Netflix’s stunning admission that, for five years, it reduced the video speeds of customers of Verizon Wireless and AT&T Wireless — while not doing so for customers of Sprint and T-Mobile — is little short of breathtaking. It was an exercise in hypocrisy to claim that broadband providers were degrading the quality of its video when, in fact, Netflix — without notifying its customers — was doing precisely that.
Recall the history here to understand why Netflix’s actions were so brazen and deserving of governmental review. Traditionally, peering agreements among content networks and last-mile Internet-service providers (ISPs) were never regulated, but were always negotiated between private parties.

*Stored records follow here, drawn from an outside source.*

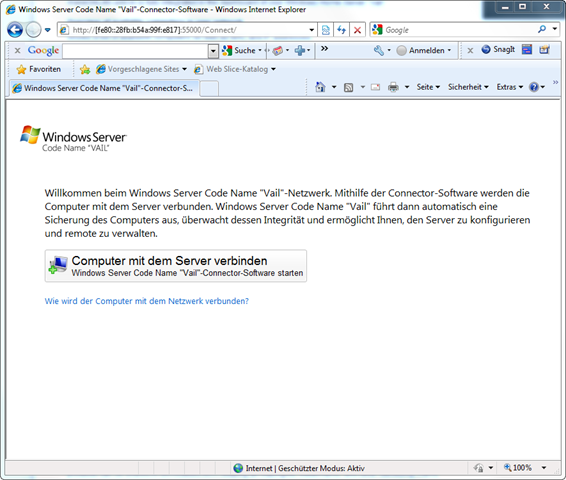Click the Google toolbar search input field

(x=135, y=51)
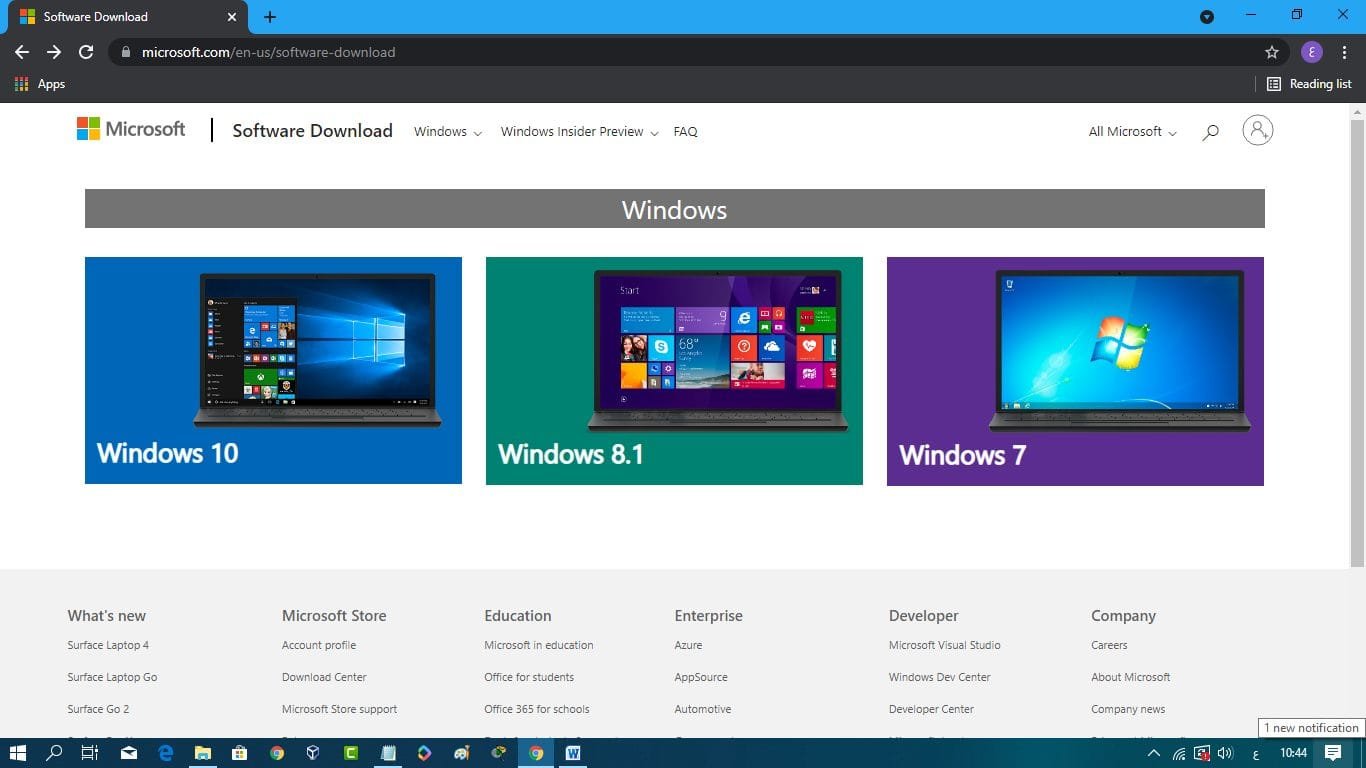Reload the page using the refresh icon
The width and height of the screenshot is (1366, 768).
(x=86, y=52)

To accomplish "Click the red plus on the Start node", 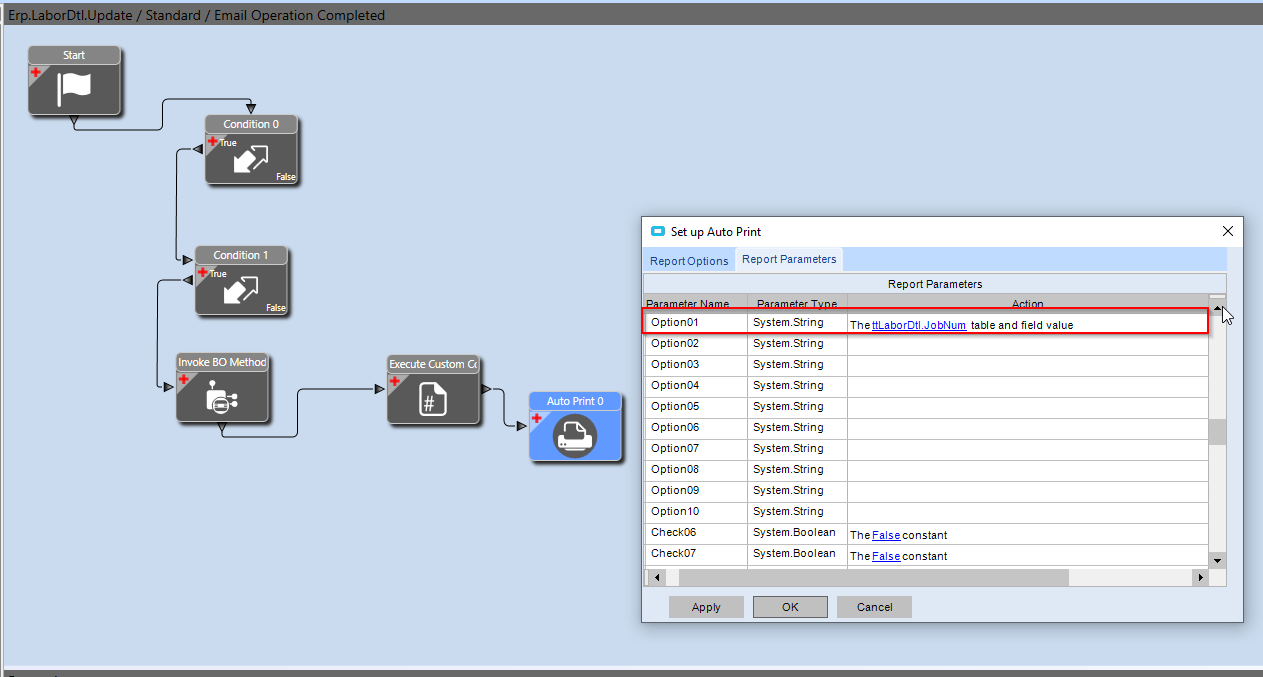I will tap(34, 72).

For Netflix, arm’s-length negotiations posed a problem, because as the share of total bandwidth taken by its content grew (up to 37% at peak hours, according to one survey in March of 2015), its position became ever more untenable. It wanted ISPs to build more bandwidth to consumers for Netflx’s use, but it didn’t want to help pay for that. It didn’t want its own business model constrained.
SHIFTING THE COST BURDEN
Instead, Netflix tried to shift the real costs of its service onto others — the local network operators. In fact, it wanted “free interconnection” with the ISPs shouldering all of the costs of the upgrades required to carry the ever-growing volume of Netflix traffic. Then, as the flood of Netflix content caused consumers to experience problems with video quality, Netflix was quick to put the blame on the ISPs.
Also remember that Netflix was a driving force in advocating for network neutrality. The company’s CEO, Reed Hastings, pushed first against Comcast and then against ISPs more generally, accusing them of “purposeful congestion” and pushed free interconnection for Netflix’s services. In a sharp departure from an unbroken history of peering agreements being negotiated by private parties through which the network responsible for delivering a greater proportion of traffic to the other network would bear the resulting cost, he demanded that “they (ISPs) must provide sufficient access to their network without charge.”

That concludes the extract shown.